AI-Generated Hoax Claims Alabama Weeklies were Bought and Shut Down

BOSTON — An investigation by Nieman Journalism Lab, an AI watchdog group, found that an AI-generated site circulated a fabricated story claiming a company had bought and shuttered dozens of small Alabama newspapers, a false narrative that briefly spread across social platforms and content-aggregation services.

A fake story circulating online claimed that 1819 News had bought up a string of Alabama weekly newspapers, fired their staff and replaced local reporting with AI-generated content. The piece said the supposed takeover was part of a broader push to build a conservative media empire across small-town Alabama, but the claims fell apart when readers started checking the details.

The newspapers the story said had been shut down included the St. Clair News-Aegis, the Clarke County Democrat, the Greene County Democrat and the Centreville Press. It also named a fake advertiser, Tolliver Chevrolet in Clanton, and a fake source, Dr. Thomasina Reed, as part of the fabricated reporting. The gist of the story was that a real Alabama media brand was used to make a made-up account of newsroom closures sound believable.

The Nieman Lab piece shows the story used repurposed or expired domains to publish what appear to be machine-produced articles that borrowed language and structure from real reporting while inventing details, sources and at least one reporter byline, undermining trust in local outlets and confusing readers seeking local news.

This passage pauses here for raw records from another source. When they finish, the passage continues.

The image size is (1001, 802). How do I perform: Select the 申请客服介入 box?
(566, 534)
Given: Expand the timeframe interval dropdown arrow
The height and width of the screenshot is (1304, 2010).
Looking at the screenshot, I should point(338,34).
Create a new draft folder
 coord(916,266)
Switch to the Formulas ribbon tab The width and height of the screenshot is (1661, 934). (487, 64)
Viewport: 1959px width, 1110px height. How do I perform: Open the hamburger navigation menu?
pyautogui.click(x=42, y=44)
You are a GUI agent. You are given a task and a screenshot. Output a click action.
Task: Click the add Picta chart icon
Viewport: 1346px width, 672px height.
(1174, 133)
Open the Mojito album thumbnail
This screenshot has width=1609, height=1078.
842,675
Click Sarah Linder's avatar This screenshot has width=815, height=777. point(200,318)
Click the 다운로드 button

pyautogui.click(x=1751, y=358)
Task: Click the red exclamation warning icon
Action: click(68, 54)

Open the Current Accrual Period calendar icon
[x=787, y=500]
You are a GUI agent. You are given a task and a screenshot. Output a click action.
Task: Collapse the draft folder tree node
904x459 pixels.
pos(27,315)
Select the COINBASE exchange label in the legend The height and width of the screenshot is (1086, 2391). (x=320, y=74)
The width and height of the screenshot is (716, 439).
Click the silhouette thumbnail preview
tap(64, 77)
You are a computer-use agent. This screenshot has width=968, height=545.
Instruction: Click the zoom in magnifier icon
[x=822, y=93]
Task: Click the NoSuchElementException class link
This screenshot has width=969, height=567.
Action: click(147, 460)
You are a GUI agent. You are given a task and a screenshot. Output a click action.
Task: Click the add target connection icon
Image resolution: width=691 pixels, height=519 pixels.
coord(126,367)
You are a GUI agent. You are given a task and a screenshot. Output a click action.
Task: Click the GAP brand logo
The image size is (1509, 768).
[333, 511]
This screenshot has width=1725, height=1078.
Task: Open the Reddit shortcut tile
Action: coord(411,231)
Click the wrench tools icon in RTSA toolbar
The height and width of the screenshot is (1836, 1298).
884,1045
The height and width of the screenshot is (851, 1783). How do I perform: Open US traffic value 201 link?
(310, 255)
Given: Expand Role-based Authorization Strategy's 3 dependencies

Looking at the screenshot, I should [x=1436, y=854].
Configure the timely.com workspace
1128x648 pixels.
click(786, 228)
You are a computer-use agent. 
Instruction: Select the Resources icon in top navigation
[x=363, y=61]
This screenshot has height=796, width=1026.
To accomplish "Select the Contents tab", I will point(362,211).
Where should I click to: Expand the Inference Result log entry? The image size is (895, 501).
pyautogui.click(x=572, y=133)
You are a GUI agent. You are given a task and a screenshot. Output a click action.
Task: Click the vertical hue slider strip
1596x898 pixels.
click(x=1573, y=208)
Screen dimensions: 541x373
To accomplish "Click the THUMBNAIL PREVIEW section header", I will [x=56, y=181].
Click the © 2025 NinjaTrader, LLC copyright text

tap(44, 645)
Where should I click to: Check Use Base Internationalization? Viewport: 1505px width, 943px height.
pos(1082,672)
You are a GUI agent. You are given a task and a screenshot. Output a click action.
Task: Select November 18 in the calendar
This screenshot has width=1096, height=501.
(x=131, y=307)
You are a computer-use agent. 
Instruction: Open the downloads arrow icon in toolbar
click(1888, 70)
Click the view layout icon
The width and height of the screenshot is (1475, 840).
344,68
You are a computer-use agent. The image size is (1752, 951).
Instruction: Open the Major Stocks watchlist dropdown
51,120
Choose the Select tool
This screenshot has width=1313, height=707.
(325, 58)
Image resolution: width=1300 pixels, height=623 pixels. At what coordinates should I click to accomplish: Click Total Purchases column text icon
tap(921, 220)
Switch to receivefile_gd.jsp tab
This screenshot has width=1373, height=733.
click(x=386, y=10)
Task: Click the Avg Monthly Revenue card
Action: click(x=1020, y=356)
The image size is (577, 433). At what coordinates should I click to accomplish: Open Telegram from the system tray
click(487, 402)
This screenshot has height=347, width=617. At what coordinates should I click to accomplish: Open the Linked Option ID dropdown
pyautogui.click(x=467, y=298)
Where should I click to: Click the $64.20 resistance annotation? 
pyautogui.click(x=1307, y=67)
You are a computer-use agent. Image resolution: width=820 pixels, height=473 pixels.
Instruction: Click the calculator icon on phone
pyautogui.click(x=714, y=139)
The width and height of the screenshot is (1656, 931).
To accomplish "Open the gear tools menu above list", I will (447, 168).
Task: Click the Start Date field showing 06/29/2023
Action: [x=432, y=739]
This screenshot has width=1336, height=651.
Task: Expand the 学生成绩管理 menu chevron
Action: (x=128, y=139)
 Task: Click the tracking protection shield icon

Fact-checking and media-watch organizations contacted for the Nieman Lab report confirmed that the named weeklies remained operational or that the publications and individuals cited in the piece could not be verified, suggesting the article was not standard reporting but synthetic content designed to attract clicks and traffic.

Researchers say this case exemplifies a growing tactic in which expired domains and simple AI generation are combined to create “ghost” news sites that mimic legitimate outlets’ formats and SEO signals, allowing false narratives to surface in feeds and discovery products and siphon attention and ad dollars from real newsrooms.

Industry observers and academics quoted in related coverage urge news organizations to monitor domain expirations and use domain stewardship to prevent hijacking, while calling on platforms to strengthen detection and filtering of low-quality, AI-produced content that impersonates local journalism.

Experts also emphasized that no single automated method currently flags all AI-written pieces or resurrected domains, leaving essential verification work — checking original reporting, contacting named sources, and tracing domain registration histories — in the hands of journalists and fact-checkers.

The incident has renewed calls for clearer transparency about AI’s role in content creation and for newsroom policies that explain how AI is used, along with practical steps to protect local reporting from impersonation and misattribution.